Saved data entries
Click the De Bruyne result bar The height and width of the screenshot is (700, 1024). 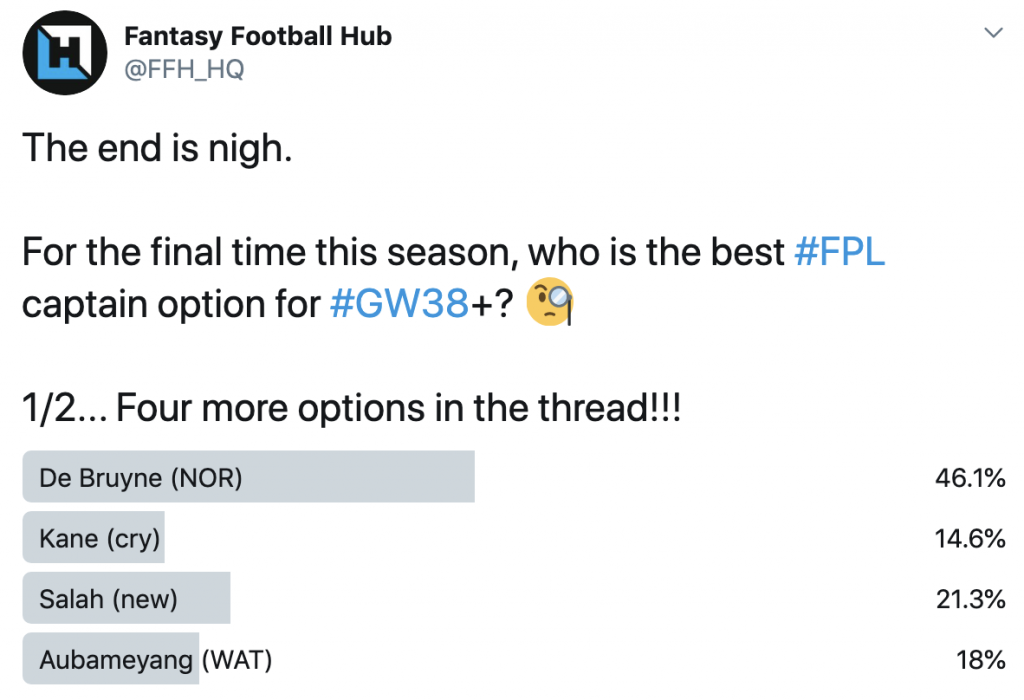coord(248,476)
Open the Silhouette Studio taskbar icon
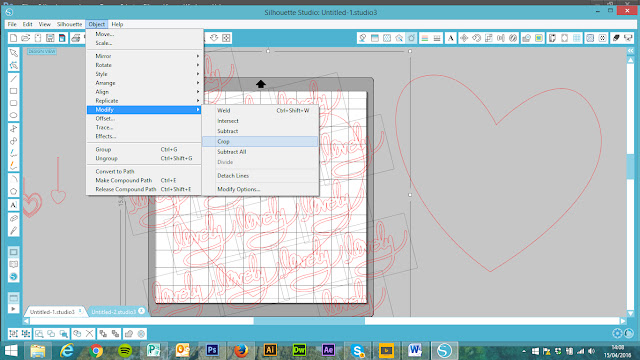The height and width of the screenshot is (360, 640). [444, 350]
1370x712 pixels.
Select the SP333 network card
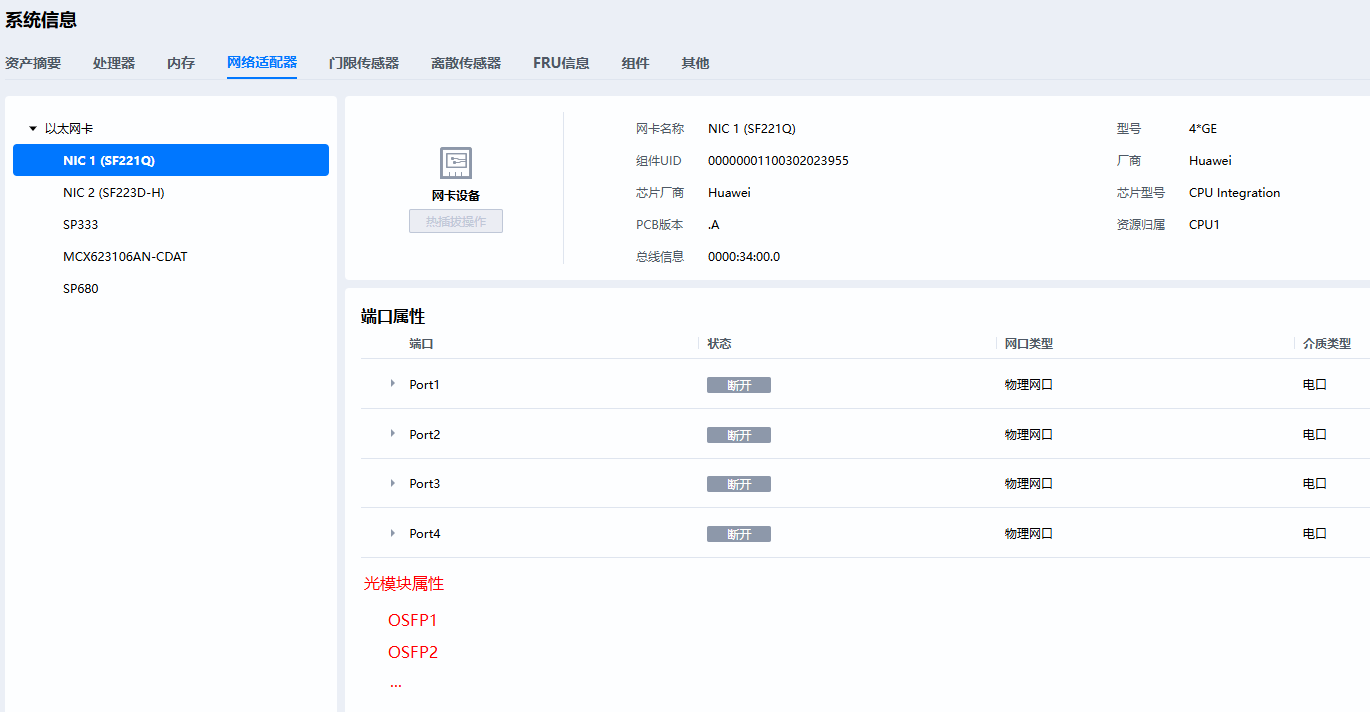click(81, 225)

- WORK REQUIRED -
Would you transcribe exactly, and only, the lines from the one containing "Open the Silhouette Studio taskbar icon" through the last line of the records above, both included, leaving out the pictures?

- SOLUTION FOR THIS TASK -
Open the Silhouette Studio taskbar icon
The height and width of the screenshot is (360, 640). [444, 350]
1370x712 pixels.
Select the SP333 network card
click(81, 225)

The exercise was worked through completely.